» **Directions**
Rename "toolbar" to "tool bar" in the listing lines between the one containing "Task: Click the Save icon in the toolbar" and the one containing "Action: pyautogui.click(x=475, y=225)", inclusive, and write out only those lines with nothing else changed.

» **Recorded information**

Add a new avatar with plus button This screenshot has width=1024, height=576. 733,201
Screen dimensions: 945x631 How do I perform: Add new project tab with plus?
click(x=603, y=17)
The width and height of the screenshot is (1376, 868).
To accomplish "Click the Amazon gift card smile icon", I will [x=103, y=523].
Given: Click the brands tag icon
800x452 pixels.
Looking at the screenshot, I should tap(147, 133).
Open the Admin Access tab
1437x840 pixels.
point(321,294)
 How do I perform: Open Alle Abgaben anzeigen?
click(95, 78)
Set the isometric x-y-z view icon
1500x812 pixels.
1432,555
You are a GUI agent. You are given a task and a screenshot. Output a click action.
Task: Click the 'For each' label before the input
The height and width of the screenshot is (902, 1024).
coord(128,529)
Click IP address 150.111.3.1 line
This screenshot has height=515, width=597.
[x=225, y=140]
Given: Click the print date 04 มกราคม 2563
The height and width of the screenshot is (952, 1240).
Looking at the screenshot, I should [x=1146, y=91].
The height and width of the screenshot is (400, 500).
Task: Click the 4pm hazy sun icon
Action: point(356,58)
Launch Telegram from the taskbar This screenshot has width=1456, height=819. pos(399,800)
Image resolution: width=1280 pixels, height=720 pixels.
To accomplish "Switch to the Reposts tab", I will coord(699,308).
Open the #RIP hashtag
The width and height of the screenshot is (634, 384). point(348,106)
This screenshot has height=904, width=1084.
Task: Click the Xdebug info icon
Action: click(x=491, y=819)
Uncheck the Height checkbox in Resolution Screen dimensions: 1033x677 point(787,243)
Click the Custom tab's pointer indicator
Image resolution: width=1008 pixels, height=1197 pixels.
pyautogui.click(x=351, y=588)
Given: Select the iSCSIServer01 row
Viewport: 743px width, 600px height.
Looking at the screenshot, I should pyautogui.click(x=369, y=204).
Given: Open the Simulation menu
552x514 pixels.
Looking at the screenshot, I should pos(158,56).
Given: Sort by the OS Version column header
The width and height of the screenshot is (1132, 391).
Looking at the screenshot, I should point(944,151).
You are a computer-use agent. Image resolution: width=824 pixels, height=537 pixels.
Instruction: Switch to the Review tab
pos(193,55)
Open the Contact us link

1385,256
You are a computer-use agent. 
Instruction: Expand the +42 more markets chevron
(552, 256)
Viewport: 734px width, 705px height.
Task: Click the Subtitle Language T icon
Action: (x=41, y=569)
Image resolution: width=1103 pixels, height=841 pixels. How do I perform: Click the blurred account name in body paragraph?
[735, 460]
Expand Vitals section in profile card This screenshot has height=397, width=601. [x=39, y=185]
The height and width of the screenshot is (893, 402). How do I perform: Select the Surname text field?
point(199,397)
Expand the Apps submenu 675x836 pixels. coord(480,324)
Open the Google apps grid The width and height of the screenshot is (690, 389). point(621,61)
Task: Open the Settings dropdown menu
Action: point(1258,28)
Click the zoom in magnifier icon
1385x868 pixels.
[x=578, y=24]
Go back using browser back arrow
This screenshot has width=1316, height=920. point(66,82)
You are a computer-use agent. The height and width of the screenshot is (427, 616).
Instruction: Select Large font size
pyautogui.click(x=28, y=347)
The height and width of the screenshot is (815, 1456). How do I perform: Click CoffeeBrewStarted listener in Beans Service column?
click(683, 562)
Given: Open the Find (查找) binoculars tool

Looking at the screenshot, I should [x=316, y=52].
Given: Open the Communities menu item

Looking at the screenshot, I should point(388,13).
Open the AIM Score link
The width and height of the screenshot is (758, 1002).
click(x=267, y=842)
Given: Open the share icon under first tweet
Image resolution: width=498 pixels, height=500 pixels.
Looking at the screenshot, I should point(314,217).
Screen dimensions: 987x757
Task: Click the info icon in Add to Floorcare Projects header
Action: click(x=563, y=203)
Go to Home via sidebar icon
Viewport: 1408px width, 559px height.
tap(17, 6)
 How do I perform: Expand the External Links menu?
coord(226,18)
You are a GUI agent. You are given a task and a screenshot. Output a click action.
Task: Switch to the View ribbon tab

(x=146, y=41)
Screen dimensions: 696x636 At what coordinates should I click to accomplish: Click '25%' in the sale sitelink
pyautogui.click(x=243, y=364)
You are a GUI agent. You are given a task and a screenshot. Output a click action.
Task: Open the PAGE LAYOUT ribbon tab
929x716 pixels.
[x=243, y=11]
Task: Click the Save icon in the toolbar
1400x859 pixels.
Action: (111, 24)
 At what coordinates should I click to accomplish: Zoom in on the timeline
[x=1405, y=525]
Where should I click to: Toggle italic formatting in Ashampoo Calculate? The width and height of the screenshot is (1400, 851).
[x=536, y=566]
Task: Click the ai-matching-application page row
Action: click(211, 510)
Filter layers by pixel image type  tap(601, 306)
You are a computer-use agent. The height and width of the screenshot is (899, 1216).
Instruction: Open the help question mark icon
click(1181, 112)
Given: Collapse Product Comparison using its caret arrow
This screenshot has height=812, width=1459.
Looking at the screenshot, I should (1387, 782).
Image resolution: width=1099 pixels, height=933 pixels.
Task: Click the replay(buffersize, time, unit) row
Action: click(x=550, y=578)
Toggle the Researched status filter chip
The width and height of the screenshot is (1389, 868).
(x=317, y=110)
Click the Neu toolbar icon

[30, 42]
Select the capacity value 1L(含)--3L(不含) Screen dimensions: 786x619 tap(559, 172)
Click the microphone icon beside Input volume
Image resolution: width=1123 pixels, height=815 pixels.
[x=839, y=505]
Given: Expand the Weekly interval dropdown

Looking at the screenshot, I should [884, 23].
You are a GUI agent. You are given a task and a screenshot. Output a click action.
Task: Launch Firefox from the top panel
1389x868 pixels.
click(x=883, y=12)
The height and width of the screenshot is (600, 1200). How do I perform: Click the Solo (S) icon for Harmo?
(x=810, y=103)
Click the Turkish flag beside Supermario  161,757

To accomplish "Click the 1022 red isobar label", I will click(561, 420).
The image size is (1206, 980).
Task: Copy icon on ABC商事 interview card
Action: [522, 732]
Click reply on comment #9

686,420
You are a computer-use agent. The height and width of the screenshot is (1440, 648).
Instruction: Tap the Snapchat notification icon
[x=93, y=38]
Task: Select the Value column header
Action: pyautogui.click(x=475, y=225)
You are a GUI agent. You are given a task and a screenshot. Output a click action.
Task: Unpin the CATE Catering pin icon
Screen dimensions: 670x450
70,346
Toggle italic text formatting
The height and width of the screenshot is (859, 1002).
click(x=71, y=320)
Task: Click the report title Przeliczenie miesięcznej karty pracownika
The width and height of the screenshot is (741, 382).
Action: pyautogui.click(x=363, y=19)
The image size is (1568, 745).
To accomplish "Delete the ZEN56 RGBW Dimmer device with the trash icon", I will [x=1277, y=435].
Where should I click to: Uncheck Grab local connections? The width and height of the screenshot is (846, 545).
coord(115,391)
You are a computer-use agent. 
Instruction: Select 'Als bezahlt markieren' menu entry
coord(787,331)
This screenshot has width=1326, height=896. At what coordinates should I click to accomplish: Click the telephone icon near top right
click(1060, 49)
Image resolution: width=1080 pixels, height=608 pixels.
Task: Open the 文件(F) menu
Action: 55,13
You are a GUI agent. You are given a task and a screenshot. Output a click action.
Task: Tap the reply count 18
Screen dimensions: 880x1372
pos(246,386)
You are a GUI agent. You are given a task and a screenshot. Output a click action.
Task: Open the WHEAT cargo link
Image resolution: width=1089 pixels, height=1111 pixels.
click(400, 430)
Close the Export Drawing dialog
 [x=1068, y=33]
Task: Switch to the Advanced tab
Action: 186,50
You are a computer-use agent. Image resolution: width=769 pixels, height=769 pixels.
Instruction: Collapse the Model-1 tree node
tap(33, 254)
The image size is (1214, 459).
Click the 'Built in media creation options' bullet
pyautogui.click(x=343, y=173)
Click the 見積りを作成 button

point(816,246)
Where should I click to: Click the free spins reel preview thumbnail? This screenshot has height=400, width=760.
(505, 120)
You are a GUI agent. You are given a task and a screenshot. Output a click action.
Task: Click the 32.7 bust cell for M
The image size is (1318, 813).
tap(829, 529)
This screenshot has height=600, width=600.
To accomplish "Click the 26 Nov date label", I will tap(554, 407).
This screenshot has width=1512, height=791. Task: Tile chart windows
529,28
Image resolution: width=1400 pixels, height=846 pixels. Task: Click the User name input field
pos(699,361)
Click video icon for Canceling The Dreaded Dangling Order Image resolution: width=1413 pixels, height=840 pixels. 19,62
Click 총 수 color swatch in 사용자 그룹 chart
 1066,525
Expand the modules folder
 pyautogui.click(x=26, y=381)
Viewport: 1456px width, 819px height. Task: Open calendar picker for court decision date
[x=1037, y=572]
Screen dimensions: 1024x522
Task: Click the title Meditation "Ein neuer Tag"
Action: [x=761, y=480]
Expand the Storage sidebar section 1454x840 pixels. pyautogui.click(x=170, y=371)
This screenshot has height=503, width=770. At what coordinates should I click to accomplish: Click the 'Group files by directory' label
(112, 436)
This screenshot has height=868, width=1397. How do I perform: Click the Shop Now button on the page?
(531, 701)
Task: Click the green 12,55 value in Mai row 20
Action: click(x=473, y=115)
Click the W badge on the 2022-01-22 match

» **Complete response**
Task: Click the Save icon in the tool bar
1400x859 pixels.
Action: (111, 24)
 At what coordinates should I click to accomplish: Zoom in on the timeline
[x=1405, y=525]
Where should I click to: Toggle italic formatting in Ashampoo Calculate? The width and height of the screenshot is (1400, 851).
[x=536, y=566]
Task: Click the ai-matching-application page row
Action: click(211, 510)
Filter layers by pixel image type  tap(601, 306)
You are a computer-use agent. The height and width of the screenshot is (899, 1216).
Instruction: Open the help question mark icon
click(1181, 112)
Given: Collapse Product Comparison using its caret arrow
This screenshot has height=812, width=1459.
Looking at the screenshot, I should (1387, 782).
Image resolution: width=1099 pixels, height=933 pixels.
Task: Click the replay(buffersize, time, unit) row
Action: click(x=550, y=578)
Toggle the Researched status filter chip
The width and height of the screenshot is (1389, 868).
(x=317, y=110)
Click the Neu tool bar icon

[30, 42]
Select the capacity value 1L(含)--3L(不含) Screen dimensions: 786x619 tap(559, 172)
Click the microphone icon beside Input volume
Image resolution: width=1123 pixels, height=815 pixels.
[x=839, y=505]
Given: Expand the Weekly interval dropdown

Looking at the screenshot, I should [884, 23].
You are a GUI agent. You are given a task and a screenshot. Output a click action.
Task: Launch Firefox from the top panel
1389x868 pixels.
click(x=883, y=12)
The height and width of the screenshot is (600, 1200). How do I perform: Click the Solo (S) icon for Harmo?
(x=810, y=103)
Click the Turkish flag beside Supermario  161,757

To accomplish "Click the 1022 red isobar label", I will click(561, 420).
The image size is (1206, 980).
Task: Copy icon on ABC商事 interview card
Action: [522, 732]
Click reply on comment #9

686,420
You are a computer-use agent. The height and width of the screenshot is (1440, 648).
Instruction: Tap the Snapchat notification icon
[x=93, y=38]
Task: Select the Value column header
Action: pyautogui.click(x=475, y=225)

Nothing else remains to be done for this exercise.